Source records

Begin

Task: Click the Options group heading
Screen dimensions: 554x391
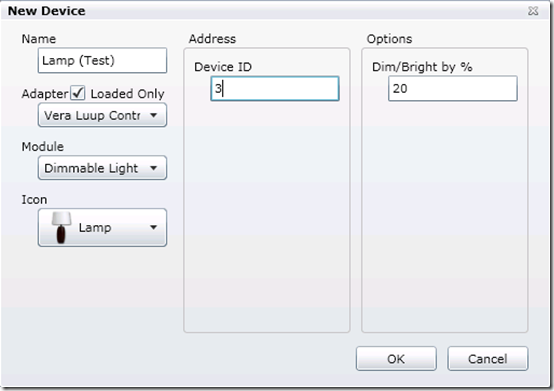Action: point(389,39)
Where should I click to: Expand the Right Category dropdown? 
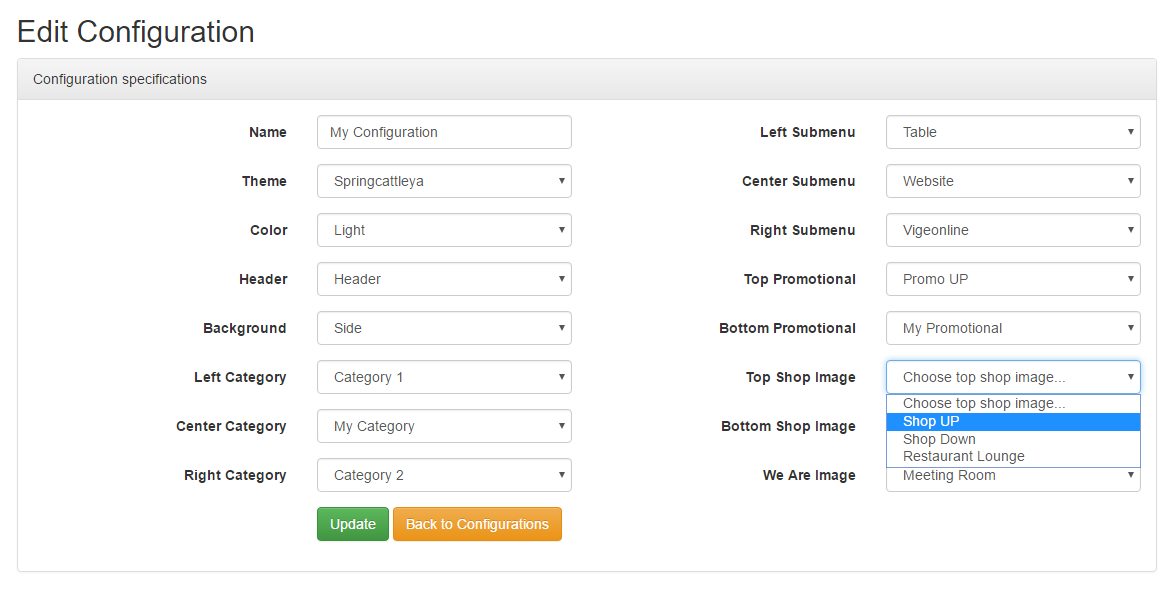point(444,476)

End

— WORK TO BE COMPLETED —
Copy every line of the items above word for word, but leave out the pictures.

— OUTPUT —
Task: Click the Options group heading
Screen dimensions: 554x391
Action: point(389,39)
Where should I click to: Expand the Right Category dropdown? 
point(444,476)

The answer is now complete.